BEGIN
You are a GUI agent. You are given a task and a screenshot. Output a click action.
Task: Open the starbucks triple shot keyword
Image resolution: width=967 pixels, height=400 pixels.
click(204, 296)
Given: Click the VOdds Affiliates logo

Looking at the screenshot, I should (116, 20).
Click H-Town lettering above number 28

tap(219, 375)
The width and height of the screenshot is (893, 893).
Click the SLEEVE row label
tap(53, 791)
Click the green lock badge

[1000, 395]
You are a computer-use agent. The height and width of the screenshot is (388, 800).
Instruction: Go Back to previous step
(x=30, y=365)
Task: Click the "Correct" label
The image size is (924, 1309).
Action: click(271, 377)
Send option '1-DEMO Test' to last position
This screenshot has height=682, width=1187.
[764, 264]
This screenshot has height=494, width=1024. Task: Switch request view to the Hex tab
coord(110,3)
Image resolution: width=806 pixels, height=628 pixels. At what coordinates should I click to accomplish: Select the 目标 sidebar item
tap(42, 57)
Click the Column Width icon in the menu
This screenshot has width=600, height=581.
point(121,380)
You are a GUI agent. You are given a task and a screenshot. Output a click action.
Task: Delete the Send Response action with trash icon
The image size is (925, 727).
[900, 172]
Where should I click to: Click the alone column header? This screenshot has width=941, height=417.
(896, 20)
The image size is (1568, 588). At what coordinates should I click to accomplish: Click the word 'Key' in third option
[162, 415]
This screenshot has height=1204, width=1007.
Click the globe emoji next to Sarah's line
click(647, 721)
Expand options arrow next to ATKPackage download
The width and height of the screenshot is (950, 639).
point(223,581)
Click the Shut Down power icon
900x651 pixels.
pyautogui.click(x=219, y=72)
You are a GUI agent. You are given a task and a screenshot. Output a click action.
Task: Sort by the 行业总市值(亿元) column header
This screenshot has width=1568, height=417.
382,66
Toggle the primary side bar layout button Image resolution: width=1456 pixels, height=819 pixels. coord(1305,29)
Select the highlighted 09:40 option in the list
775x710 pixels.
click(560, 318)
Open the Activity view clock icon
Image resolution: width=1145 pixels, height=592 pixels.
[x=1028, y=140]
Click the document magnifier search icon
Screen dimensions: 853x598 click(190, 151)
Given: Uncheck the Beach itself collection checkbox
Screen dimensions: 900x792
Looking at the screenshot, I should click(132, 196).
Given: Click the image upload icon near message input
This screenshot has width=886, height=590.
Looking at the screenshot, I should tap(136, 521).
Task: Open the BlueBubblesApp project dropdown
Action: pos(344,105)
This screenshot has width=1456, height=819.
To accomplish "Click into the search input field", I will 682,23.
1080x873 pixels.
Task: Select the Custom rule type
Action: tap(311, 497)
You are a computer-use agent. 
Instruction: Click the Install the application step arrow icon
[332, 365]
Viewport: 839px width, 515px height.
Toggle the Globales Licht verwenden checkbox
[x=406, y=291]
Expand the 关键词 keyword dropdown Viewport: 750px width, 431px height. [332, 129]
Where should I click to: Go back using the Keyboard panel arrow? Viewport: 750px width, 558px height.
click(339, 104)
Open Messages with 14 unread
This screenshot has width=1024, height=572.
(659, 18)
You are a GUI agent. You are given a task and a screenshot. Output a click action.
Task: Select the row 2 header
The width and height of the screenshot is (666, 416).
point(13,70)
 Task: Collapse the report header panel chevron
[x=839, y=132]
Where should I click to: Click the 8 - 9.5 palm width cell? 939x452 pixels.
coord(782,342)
END
Return the line where "775x710 pixels." appears, then every line after it to the end of the listing, all exactly as written.

Task solution:
775x710 pixels.
click(560, 318)
Open the Activity view clock icon
Image resolution: width=1145 pixels, height=592 pixels.
[x=1028, y=140]
Click the document magnifier search icon
Screen dimensions: 853x598 click(190, 151)
Given: Uncheck the Beach itself collection checkbox
Screen dimensions: 900x792
Looking at the screenshot, I should click(132, 196).
Given: Click the image upload icon near message input
This screenshot has width=886, height=590.
Looking at the screenshot, I should tap(136, 521).
Task: Open the BlueBubblesApp project dropdown
Action: pos(344,105)
This screenshot has width=1456, height=819.
To accomplish "Click into the search input field", I will 682,23.
1080x873 pixels.
Task: Select the Custom rule type
Action: tap(311, 497)
You are a computer-use agent. 
Instruction: Click the Install the application step arrow icon
[332, 365]
Viewport: 839px width, 515px height.
Toggle the Globales Licht verwenden checkbox
[x=406, y=291]
Expand the 关键词 keyword dropdown Viewport: 750px width, 431px height. [332, 129]
Where should I click to: Go back using the Keyboard panel arrow? Viewport: 750px width, 558px height.
click(339, 104)
Open Messages with 14 unread
This screenshot has width=1024, height=572.
(659, 18)
You are a GUI agent. You are given a task and a screenshot. Output a click action.
Task: Select the row 2 header
The width and height of the screenshot is (666, 416).
point(13,70)
 Task: Collapse the report header panel chevron
[x=839, y=132]
Where should I click to: Click the 8 - 9.5 palm width cell? 939x452 pixels.
coord(782,342)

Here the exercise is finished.